50% = I have no idea

Benjamin’s recent post about differences risk intelligence between users of various web browsers drew a lot interest after it was featured on Slashdot. Among the many emails we received, one in particular caught my attention, because it articulated very clearly a common reaction to the whole idea of risk intelligence.

The email noted that our risk intelligence test presents users with a scale with one end marked 0% (false) and the other marked 100 (%true), and objected that this implied there was no option for “don’t know.” The email went on to reason (correctly) that “therefore the only logical choice that can be made in the case of not knowing the answer is 50%.”

So, what’s the problem? The instructions for the test state clearly that if you have no idea at all whether a statement is true or false, you should click on the button marked 50%. So why did the author of this email state that there was no option for “don’t know”?

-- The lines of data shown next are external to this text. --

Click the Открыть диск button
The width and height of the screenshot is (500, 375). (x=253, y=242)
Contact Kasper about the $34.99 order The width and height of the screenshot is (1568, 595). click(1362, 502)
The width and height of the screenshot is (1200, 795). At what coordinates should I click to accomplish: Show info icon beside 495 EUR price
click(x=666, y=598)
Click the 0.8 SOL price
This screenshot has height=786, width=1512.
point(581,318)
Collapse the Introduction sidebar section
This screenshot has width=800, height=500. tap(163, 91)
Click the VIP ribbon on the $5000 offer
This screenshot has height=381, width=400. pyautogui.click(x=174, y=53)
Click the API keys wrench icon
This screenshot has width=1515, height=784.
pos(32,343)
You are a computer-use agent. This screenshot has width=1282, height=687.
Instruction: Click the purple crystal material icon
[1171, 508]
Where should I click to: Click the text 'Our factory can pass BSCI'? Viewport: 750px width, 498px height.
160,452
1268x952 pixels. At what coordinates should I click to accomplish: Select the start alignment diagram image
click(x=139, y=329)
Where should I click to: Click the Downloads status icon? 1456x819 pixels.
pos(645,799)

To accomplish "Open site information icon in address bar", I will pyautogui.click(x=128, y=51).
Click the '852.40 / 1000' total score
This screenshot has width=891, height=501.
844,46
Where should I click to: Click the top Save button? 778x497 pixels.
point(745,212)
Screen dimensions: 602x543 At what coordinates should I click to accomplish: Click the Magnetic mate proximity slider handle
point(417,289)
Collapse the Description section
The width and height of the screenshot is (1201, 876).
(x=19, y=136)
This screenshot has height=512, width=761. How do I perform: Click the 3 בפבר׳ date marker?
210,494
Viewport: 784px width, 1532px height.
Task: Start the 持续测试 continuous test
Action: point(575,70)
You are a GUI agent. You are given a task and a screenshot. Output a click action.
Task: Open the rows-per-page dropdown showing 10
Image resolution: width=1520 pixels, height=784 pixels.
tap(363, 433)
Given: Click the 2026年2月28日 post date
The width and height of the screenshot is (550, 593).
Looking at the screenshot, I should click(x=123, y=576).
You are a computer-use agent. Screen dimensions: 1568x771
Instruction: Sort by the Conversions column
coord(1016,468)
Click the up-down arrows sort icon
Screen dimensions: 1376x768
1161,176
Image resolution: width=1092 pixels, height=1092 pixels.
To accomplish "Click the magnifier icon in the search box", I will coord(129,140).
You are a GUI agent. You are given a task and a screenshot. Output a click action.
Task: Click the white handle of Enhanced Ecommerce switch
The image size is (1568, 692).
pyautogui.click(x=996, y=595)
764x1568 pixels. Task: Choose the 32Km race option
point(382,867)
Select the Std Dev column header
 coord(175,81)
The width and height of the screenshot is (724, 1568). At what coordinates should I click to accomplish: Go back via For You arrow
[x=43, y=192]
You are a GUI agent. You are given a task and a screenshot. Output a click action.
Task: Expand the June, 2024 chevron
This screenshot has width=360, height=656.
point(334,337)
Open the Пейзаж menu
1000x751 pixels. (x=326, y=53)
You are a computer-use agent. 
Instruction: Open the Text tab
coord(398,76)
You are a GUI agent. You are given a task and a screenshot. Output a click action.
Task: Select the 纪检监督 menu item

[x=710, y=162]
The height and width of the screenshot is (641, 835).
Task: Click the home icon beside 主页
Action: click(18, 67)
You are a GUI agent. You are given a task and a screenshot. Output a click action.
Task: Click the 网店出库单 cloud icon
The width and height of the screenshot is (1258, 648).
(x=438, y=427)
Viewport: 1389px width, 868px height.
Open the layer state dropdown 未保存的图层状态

I think the problem may lie in the fact that, while 50% does indeed mean “I have no idea whether this statement is true or false,” it does not necessarily mean “I have no information.” There are in fact two reasons why you could estimate that a statement had 50% chance of being true:

1. You have absolutely no information that could help you evaluate the probability that this statement is true; OR

2. You have some information, but it is evenly balanced between supporting and undermining the statement

So, maybe that’s what the email was getting at. But even if this interpretation is correct, it doesn’t justify the claim that there is no option for “don’t know.” There is. It’s the 50% option. That’s what 50% means in this context.

The email went on to add: “It’s very curious that you use a scale; surely someone either believes that they know the correct answer or they don’t know the correct answer. I can’t see that there is any point in using a scale. I would think it far more sensible to present three options of True, False or Pass.”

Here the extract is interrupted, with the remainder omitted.